## Work required
Write out every record below exactly, so that nothing differs from what is shown.

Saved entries
============

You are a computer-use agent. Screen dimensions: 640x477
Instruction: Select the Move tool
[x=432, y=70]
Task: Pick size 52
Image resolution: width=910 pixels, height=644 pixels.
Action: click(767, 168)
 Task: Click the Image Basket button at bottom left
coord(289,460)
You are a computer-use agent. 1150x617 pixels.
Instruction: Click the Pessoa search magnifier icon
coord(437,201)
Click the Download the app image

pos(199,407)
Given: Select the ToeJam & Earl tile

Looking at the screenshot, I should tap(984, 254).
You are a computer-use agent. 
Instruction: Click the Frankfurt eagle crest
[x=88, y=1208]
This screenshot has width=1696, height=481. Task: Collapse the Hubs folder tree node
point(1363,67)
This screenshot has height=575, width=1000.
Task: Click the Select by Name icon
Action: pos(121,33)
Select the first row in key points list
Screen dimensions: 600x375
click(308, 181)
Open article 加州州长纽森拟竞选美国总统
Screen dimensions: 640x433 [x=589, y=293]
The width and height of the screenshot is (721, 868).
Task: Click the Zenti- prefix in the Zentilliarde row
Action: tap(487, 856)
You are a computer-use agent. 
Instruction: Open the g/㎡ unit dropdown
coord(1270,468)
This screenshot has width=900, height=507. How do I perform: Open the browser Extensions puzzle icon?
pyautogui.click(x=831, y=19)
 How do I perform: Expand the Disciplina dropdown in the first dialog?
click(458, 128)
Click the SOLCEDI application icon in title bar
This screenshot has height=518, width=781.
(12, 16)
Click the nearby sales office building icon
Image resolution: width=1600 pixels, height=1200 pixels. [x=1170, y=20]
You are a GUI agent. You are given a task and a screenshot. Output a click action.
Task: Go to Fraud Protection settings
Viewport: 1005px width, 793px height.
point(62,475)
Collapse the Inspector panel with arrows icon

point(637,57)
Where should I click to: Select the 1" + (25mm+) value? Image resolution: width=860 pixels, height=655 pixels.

============

## Finished task
You are a computer-use agent. Screen dimensions: 640x477
Instruction: Select the Move tool
[x=432, y=70]
Task: Pick size 52
Image resolution: width=910 pixels, height=644 pixels.
Action: click(767, 168)
 Task: Click the Image Basket button at bottom left
coord(289,460)
You are a computer-use agent. 1150x617 pixels.
Instruction: Click the Pessoa search magnifier icon
coord(437,201)
Click the Download the app image

pos(199,407)
Given: Select the ToeJam & Earl tile

Looking at the screenshot, I should tap(984, 254).
You are a computer-use agent. 
Instruction: Click the Frankfurt eagle crest
[x=88, y=1208]
This screenshot has width=1696, height=481. Task: Collapse the Hubs folder tree node
point(1363,67)
This screenshot has height=575, width=1000.
Task: Click the Select by Name icon
Action: pos(121,33)
Select the first row in key points list
Screen dimensions: 600x375
click(308, 181)
Open article 加州州长纽森拟竞选美国总统
Screen dimensions: 640x433 [x=589, y=293]
The width and height of the screenshot is (721, 868).
Task: Click the Zenti- prefix in the Zentilliarde row
Action: tap(487, 856)
You are a computer-use agent. 
Instruction: Open the g/㎡ unit dropdown
coord(1270,468)
This screenshot has width=900, height=507. How do I perform: Open the browser Extensions puzzle icon?
pyautogui.click(x=831, y=19)
 How do I perform: Expand the Disciplina dropdown in the first dialog?
click(458, 128)
Click the SOLCEDI application icon in title bar
This screenshot has height=518, width=781.
(12, 16)
Click the nearby sales office building icon
Image resolution: width=1600 pixels, height=1200 pixels. [x=1170, y=20]
You are a GUI agent. You are given a task and a screenshot. Output a click action.
Task: Go to Fraud Protection settings
Viewport: 1005px width, 793px height.
point(62,475)
Collapse the Inspector panel with arrows icon

point(637,57)
Where should I click to: Select the 1" + (25mm+) value? Image resolution: width=860 pixels, height=655 pixels.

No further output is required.